Interest attaches itself to the title work on this CD, Obsedian, written for Sasaki by her friend Max Grafe to honor the 120th anniversary of Clara’s death and the 160th of Robert. As Sasaki describes it in the booklet,
The piece unfolds through a sequence of emotionally dramatic musical events: an “Invocation” is followed by a ritualistic “Canticle” that builds into a fervent and obsessive “Incantation,” culminating in a cataclysmic explosion. After some seconds of silence, a vertiginous “Trance” of left-hand ostinatos sound from the distance, followed by a climactic “Peal” of strong, harsh bells. The “Benedictus” finally creates a sense of resolution, despite its haunting overtones, and finally a desolate “Ite, missa est” concludes the liturgy.
It’s a very interesting piece, to my ears the highlight of this album. The adventurous quality of the composition has some affinity to Robert Schumann, who has always been noted for his unexpected turns of phrase and emotional outbursts, although Grafe definitely has his own style. One might best describe it as “modernistic Romanticism,” as it is filled with an almost explosive outpouring of emotion yet is contained in a vessel of bitonality. What impressed me most, however, was Grafe’s sense of structure: he never loses sight of where his music is going, mood shifts or no mood shifts, and his grasp of mood is equally outstanding. To a certain extent, this piece doesn’t really “fit” into this disc, tribute or no tribute, but I loved it.
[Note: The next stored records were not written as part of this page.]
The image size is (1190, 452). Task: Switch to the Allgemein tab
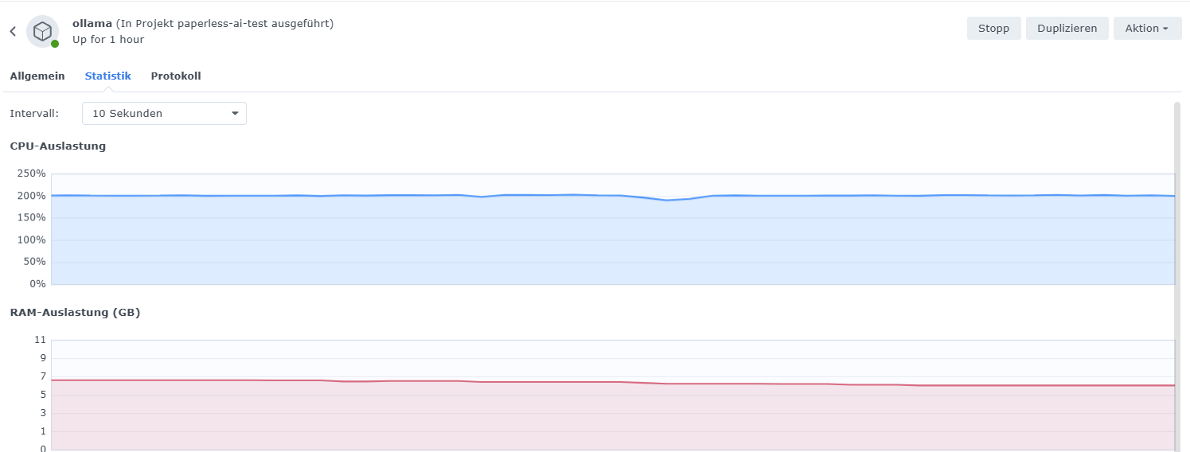[37, 76]
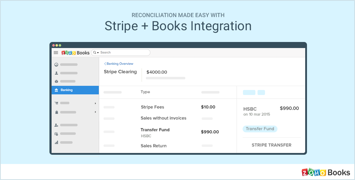Open the time tracking calendar-clock icon

coord(56,134)
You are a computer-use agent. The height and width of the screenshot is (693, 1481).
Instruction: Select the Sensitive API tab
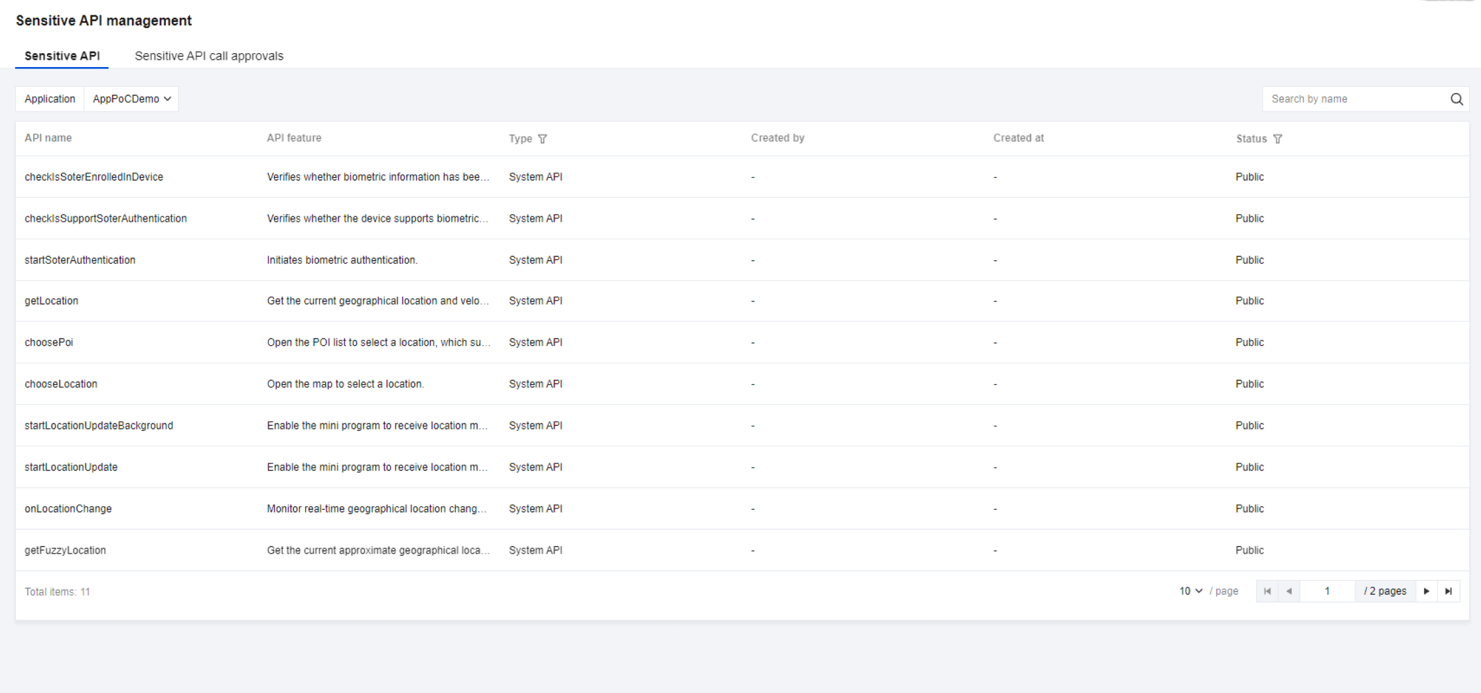pos(62,56)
We end with Clara’s Notturno from the Soirées Musicales, once again in the musical world of Chopin with a twist. The melodic line sounds very much like Chopin’s famous Nocturne in D-flat, only with variants and twists of phrase that keep moving it away from the familiar melody. The middle section, in a brisker tempo, almost sounds like a barcarolle.
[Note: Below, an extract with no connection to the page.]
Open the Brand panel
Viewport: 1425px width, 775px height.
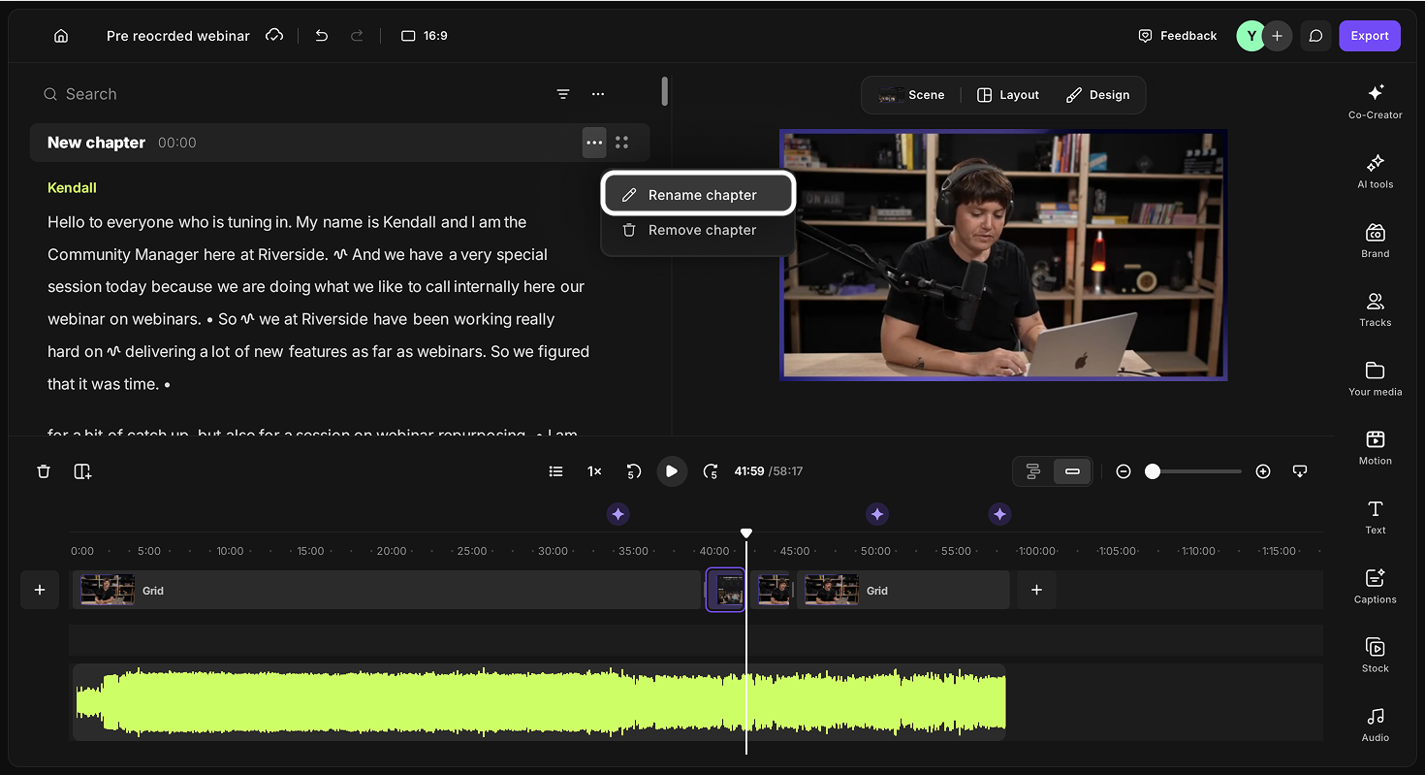coord(1375,240)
Producer Bob Attiyeh spends a great deal of time in the booklet describing the microphone setup, SonoruS Holographic Imaging and “5 Channel Surround Sound,” but since I reviewed this album from mp3 downloads on my computer I heard none of it. Such is the fate of a poor reviewer who cannot afford to buy the records she reviews, but I will take them at their word. One thing I did find interesting is that al of these were one-take performances with no editing.
Overall, a good album for fans of Clara Wieck Schumann with an interesting twist from Max Grafe!